But here’s the thing about this sport: When it transcends the ordinary, there is the golf story and there is the story. For years, that story was Tiger Woods, who was essentially a guaranteed sidebar for every newspaper writer in America (myself included) four times a year over the course of a decade; it didn’t matter what Woods actually did in a major tournament. It only mattered that he’d been there and that he’d swung a club, as he did briefly at Whistling Straits, failing to even make the cut.

And so this is where Jordan Spieth is now: He is the story, even if he’s not the golf story. He will be from now on. Even in finishing second to Day, Spieth elevated himself to the no. 1 ranking, ahead of Rory McIlroy; even in coming up short to Day’s record-setting performance,1 Spieth capped off a year in which he won two majors, came up one putt short of potentially making a playoff in a third, and finished a few strokes behind in the fourth. It was arguably the greatest year by a young golfer ever, and certainly the greatest year for any golfer since Woods began his slow and steady decline into the realm of inexplicable Point Break wardrobe changes.

“This is as easy a loss as I’ve ever had,” Spieth said afterward, “because I felt that I not only couldn’t do much about it, but as the round went on, I also accomplished one of my life-long goals and in the sport of golf. That will never be taken away from me now. I’ll always be a no. 1 player in the world.”

I don’t need to tell you much more about Spieth’s overarching decency toward the media, and the way he ingratiated himself to a golfing press that had long since grown jaded with Woods’s dead-fish aura, since Grantland’s Bryan Curtis did it the other day. But it’s worth noting that Spieth doubled down again on Sunday, profusely complimenting Day’s performance while somehow managing to praise his own year in a manner that felt laced with humility.

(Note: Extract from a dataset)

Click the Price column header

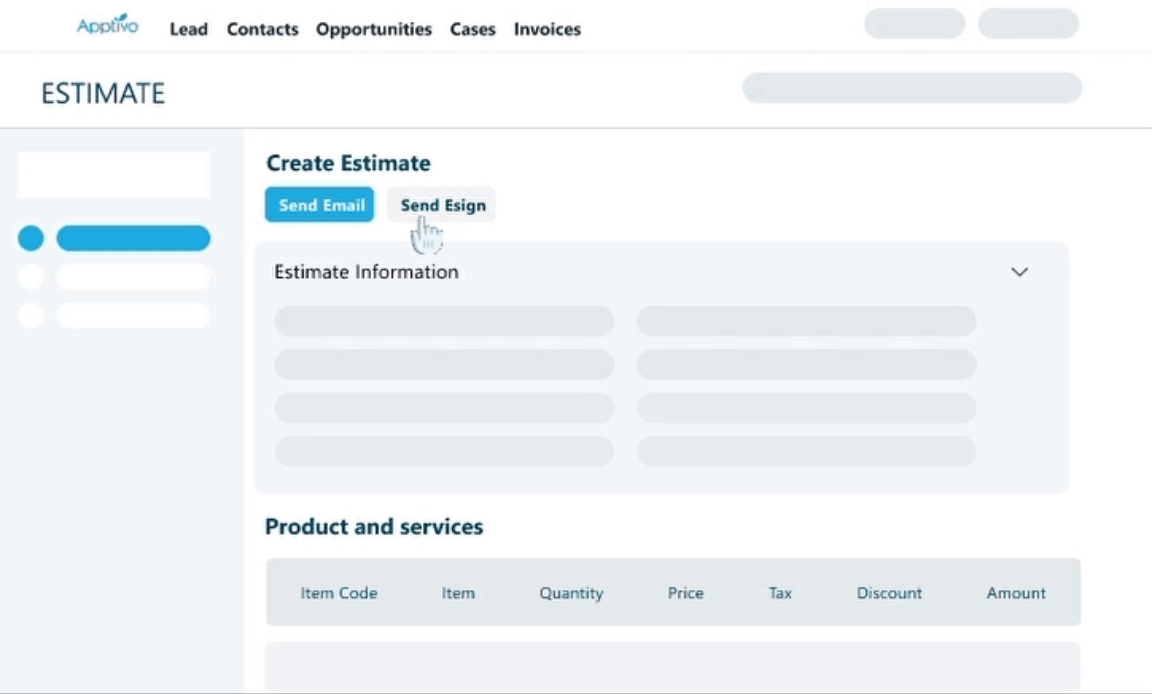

He mentioned how he caught a break at the U.S. Open when Dustin Johnson missed a putt; he mentioned how “cool” it all was, how “amazing,” and how hard he’d worked just to get here. There’s skill in that; there’s a brilliance, as longtime golf writer Dave Kindred told Curtis, in being able to mask the egotism and cruelty required to be great while simultaneously proving yourself to be great.

For years, people gravitated to golf because it seemed to hold itself to a different standard of sportsmanship and grace. And maybe some of that had to do with issues of race and class and exclusion, and maybe all those lofty mid-1990s notions we had about Woods — who played the sport with the killer instinct of a Michael Jordan — fundamentally changing the way the sport was perceived and played were always misguided, since golf just tends to toddle along in its own separate box, always destined to feel like something between a sport and a highbrow cotillion.

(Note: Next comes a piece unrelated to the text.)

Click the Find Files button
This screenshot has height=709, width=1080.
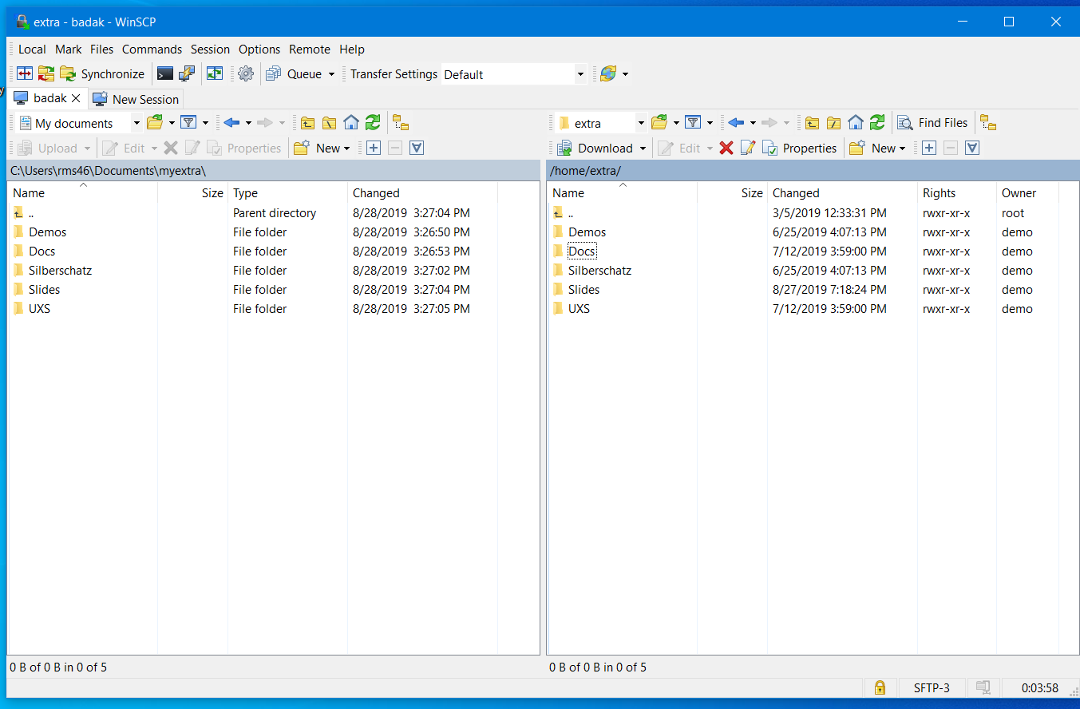tap(933, 123)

And yet I still think this could wind up being a remarkable moment for golf, in that the best player in the world is now in the midst of a massive ascension, and the former best player in the world is in the midst of a stunning fall. That’s an incredible and cinematic confluence, and it may not last much longer one way or the other, but for now it is everything. If that feels like a simplistic narrative, it almost certainly is, but for people who find this sport distant and complex and overly wonky and fundamentally boring, this could be a way in. Come see the brilliantly nice guy succeed; come see the humbled ex-champion fail.

There’s no way, obviously, for the PGA Tour to make that selling a point — for the powers that be to somehow market the notion that these dueling narratives are essentially everything that transcends an often-stultifying sport into the realm of an AMC drama — but it’s there, as we head into next year, into four more majors that Jordan Spieth could potentially dominate, and four more majors that will likely further the decline of Tiger as we once knew him. It’s everything this sport should be, in that it allows us to choose sides, to make it about more than just golf, and turn it into the kind of story that makes the rest of us sit up and pay attention.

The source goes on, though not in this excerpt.